◆ THE EXERCISE:
Starting with the line that contains "Task: Open calendar picker in End Date field" and going on through the line that contains "Image resolution: width=1456", recast the entries below as a Markdown table with the columns Row No. and Entry Line, numbering each row and skipping blank lines. Leave the pictures out of your answer.

◆ DATASET EXCERPTS:
□ □ □

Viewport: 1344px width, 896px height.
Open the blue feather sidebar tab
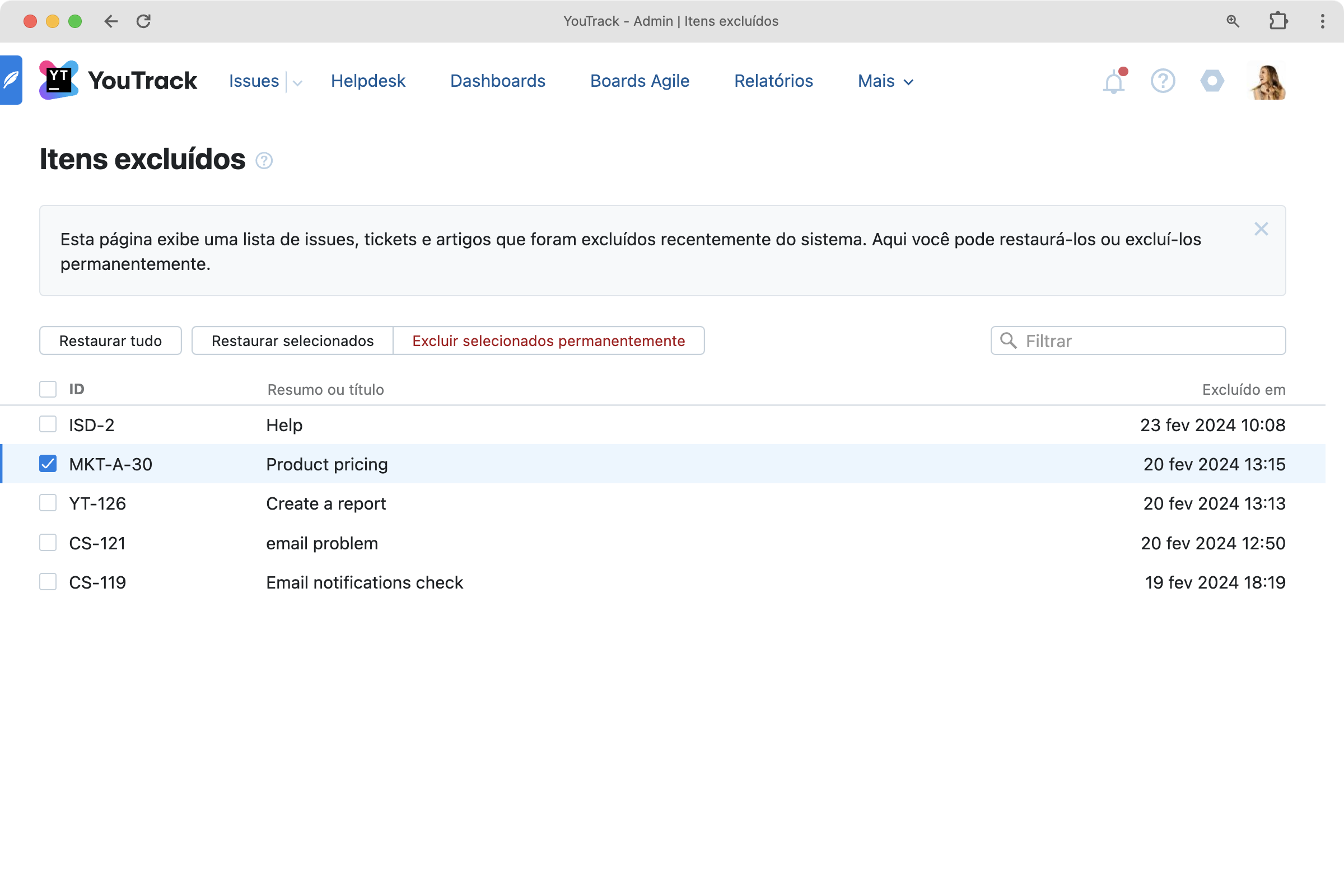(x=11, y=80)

□ □ □

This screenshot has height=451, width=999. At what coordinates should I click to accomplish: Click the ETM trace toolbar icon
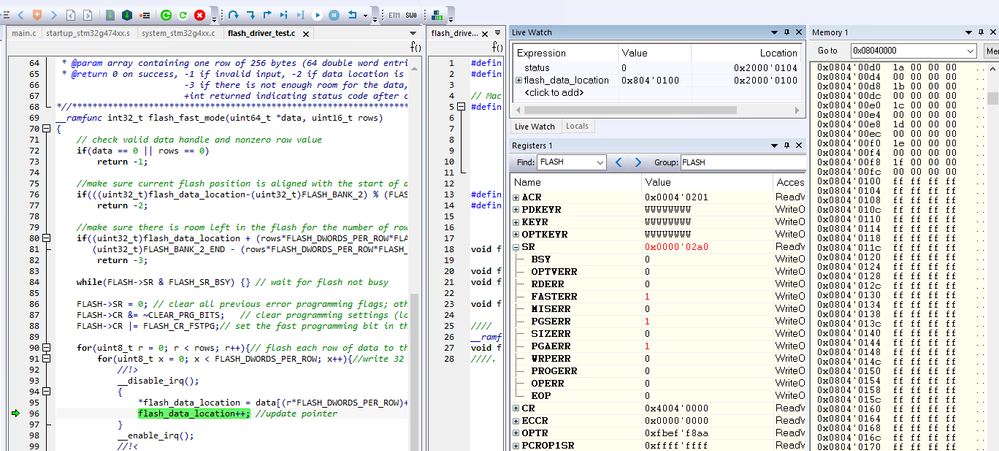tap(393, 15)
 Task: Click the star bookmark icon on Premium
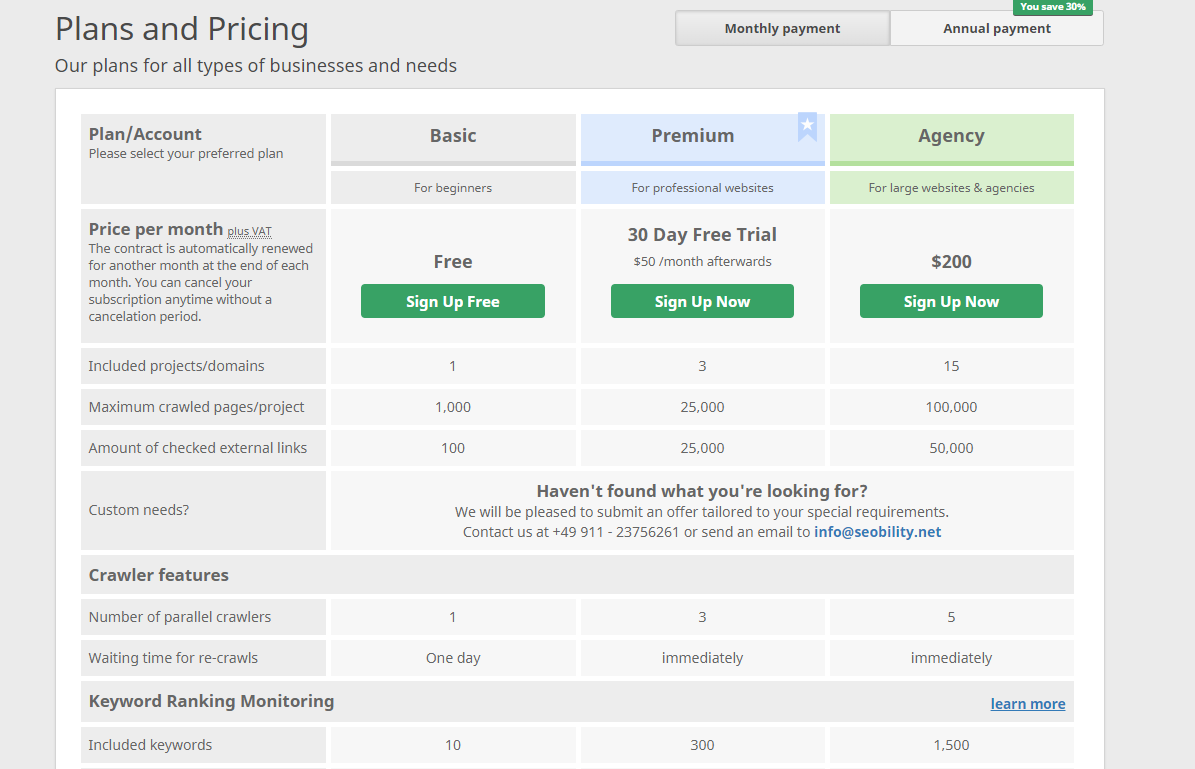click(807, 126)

□ □ □

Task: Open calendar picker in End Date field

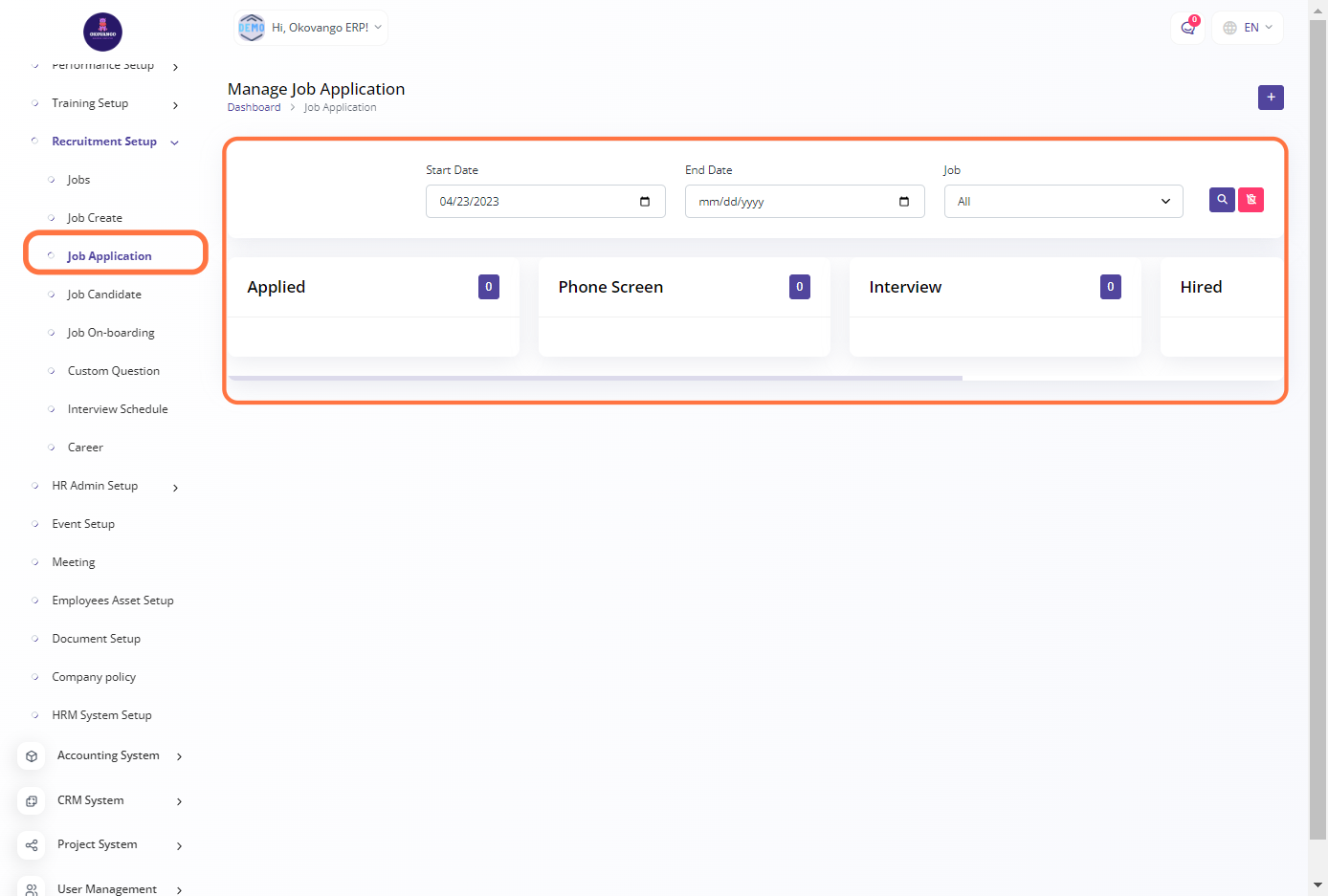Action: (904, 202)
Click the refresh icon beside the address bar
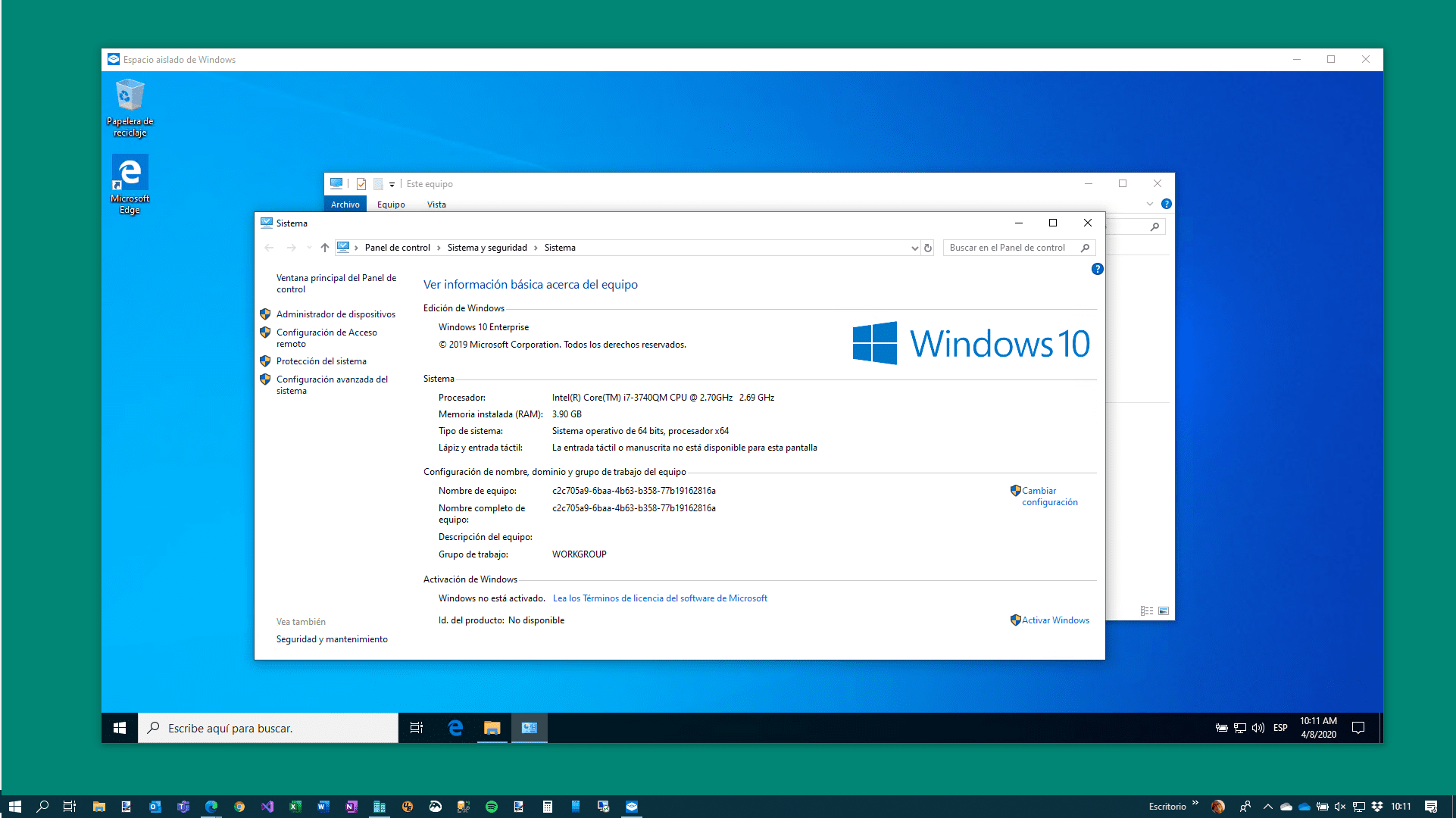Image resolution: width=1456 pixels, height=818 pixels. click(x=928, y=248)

□ □ □

◆ COMPLETED TASK:
| Row No. | Entry Line |
|---|---|
| 1 | Task: Open calendar picker in End Date field |
| 2 | Action: (904, 202) |
| 3 | Click the refresh icon beside the address bar |
| 4 | Image resolution: width=1456 pixels, height=818 pixels. click(x=928, y=248) |